BY MIKE STROBEL
His eyes are black as night. They have seen much.
Stare into them. Drift back, to the Land of Snows.
Pencho Rabgey is seven. He is a Tibetan monk.
“It was not for religion at first,” he tells me. “A monk’s life looked good. Everyone respected him. I bugged my father to let me go.”
So he grows up in the tiny monastery at Chungpa, his village in a Shangri-La valley in east Tibet.
He studies dawn ’til dusk and eventually takes the 253 vows of a full monk.”Thou shalt not kill” to “thou shalt not talk with your mouth full.”

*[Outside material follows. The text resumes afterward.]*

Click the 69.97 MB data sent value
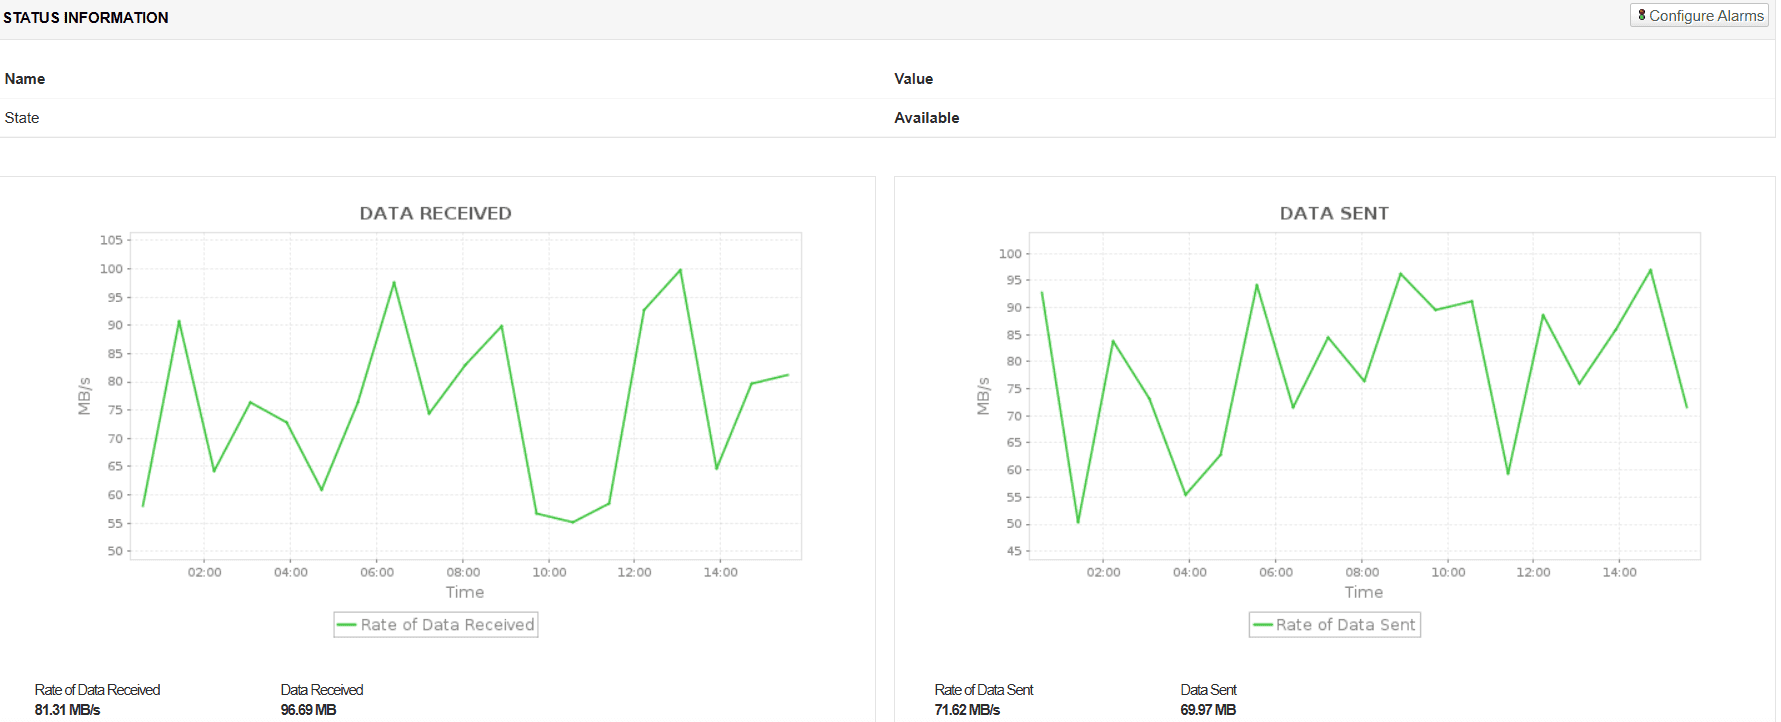The width and height of the screenshot is (1781, 722). [x=1208, y=710]
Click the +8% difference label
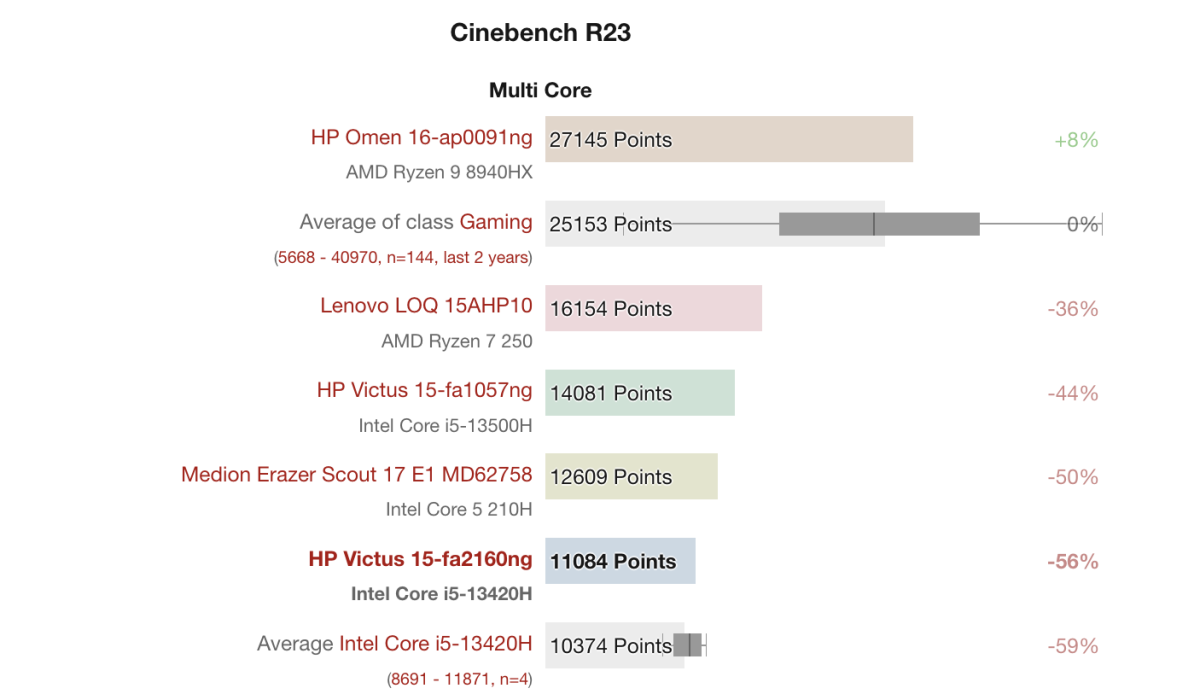 point(1076,140)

He is 24, in 1959. For four years, he has been at the famous Sera Monastery in Lhasa, the ancient capital. China’s claws tighten on the mountain nation it claims as its own. Food is scarce. Fear is plentiful.
Pencho is “just a regular, simple monk.” But he is strong and he is picked to help spirit the Dalai Lama to safety.
They bring him guns. “But I cannot, I am a monk,” he says.
They suspend his vows. Same for 31 other monk-bodyguards. Before he knows it, he is draped in a shotgun, a British carbine and a machinegun.
Even the Dalai Lama slings a rifle. The cook has a bazooka.
They flee in the night, by foot and by pony.
The country crawls with China’s People’s Liberation Army.
It is the first time Pencho has had a good look at the Dalai Lama. Before, everyone had to avert their eyes.
Now, he is ordered to act naturally, not to draw attention to the man he guards.
He has discarded the maroon robes of a monk for the plain chuba of a civilian.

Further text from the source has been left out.